The format is simple: an H1 with your site title, an optional blockquote summary, then ## sections containing bulleted links to your most important pages. AI engines can fetch this file in one request instead of trying to crawl and reason about your entire site.

Why your site needs llms.txt

  • 1

    Helps AI engines understand your site

    Instead of guessing from raw HTML, models get a curated map of your high-value pages with descriptions you wrote.

  • 2

    Ensures accurate citations

    When ChatGPT, Claude, or Perplexity cite your content, an llms.txt file makes them more likely to link to the right page with the right framing.

  • 3

    Future-proofs SEO for AI search

    AI search is replacing a growing share of traditional Google traffic. Sites with llms.txt files are positioned to be cited and surfaced as that shift accelerates.

  • 4

    Costs nothing to add

    A good llms.txt is a single Markdown file under 100 KB. There is no downside to having one, even if not every AI engine reads it yet.

Don't have an llms.txt yet?

Build a properly formatted llms.txt for your site in under a minute. Free, no signup required.

Open Generator
Deep dive

llms.txt validator: how to write, validate, and ship a working llms.txt in 2026

By Nikhil Kumar, Founder of LandKit. Last updated May 2026.

You wrote an llms.txt file, dropped it at the root of your site, and watched nothing happen.

I have rebuilt mine four times this year. Here is what I learned the hard way.

An llms.txt validator is a parser that checks your llms.txt file against the llmstxt.org spec Jeremy Howard published on September 3, 2024. A valid file uses one H1 site name, one blockquote summary, optional Markdown context, and H2-delimited link sections in [name](url): description format. The validator flags spec violations that quietly break AI ingestion in ChatGPT, Claude, Perplexity, and dev tools like Cursor and Aider.

What an llms.txt file actually is in 2026

An llms.txt file is a plain Markdown file at https://yoursite.com/llms.txt that gives an AI agent a curated, low-noise map of the URLs it should read on your site. Jeremy Howard of Answer.AI proposed it in September 2024 because LLM context windows are too small to ingest a typical site's HTML. The file replaces "crawl my whole site" with "here are the 30 pages that matter, in order, with one-sentence descriptions."

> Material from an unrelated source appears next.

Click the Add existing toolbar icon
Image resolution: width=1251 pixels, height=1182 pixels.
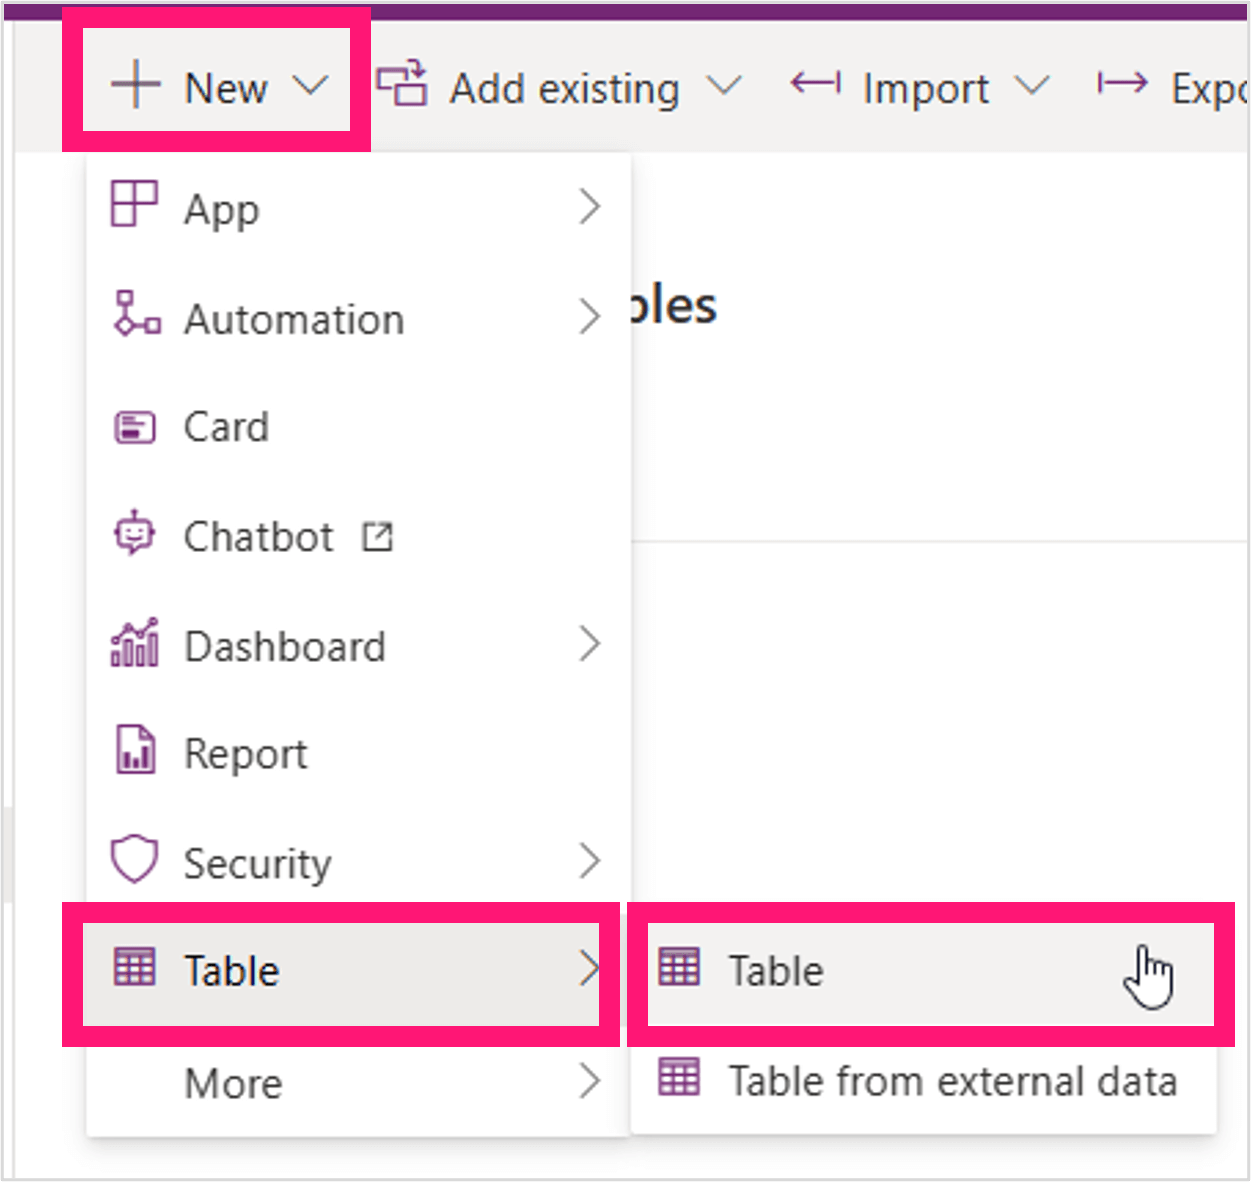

Think of robots.txt as the gatekeeper and llms.txt as the concierge.

Robots.txt says yes or no to crawling. Llms.txt says here is what is worth reading first.

The file has two practical jobs. It tells human-driven agents (Cursor, Claude Code, Perplexity in deep-research mode) where to start. And it tells your team what counts as canonical content.

The format is deliberately Markdown, not XML or JSON. Howard's spec notes that "we expect many of these files to be read by language models and agents," and Markdown is the format LLMs handle most reliably.

Does llms.txt actually do anything, or is it dead

The honest answer in May 2026 is: ChatGPT, Claude, and Perplexity do not crawl /llms.txt automatically, but they all read it on demand and dev tools read it by default. Search Engine Land's October 2025 test found that GPTBot, PerplexityBot, ClaudeBot, and Google-Extended logged zero hits to /llms.txt between mid-August and late October 2025, per Semrush's analysis. SE Ranking's November 2025 study of 300,000 domains found no correlation between llms.txt presence and AI citations.

So why bother writing one?

Because the on-demand path is now significant. When a user asks ChatGPT or Claude "summarize the docs at landkit.pro," the model fetches /llms.txt if it exists and uses it as the table of contents. Cursor, Aider, Continue, and the entire MCP-style agent stack read it by default. Mintlify rolled out auto-generated llms.txt for every docs site it hosts in November 2024, which gave Anthropic, Cursor, Coinbase, and Pinecone the file overnight.

Here is the trap. AI search visibility tools like Semrush flag missing /llms.txt as a critical audit issue. That is what Search Engine Journal called a misinformation loop in September 2025. There is no penalty for missing the file. There is also no traffic for adding a broken one.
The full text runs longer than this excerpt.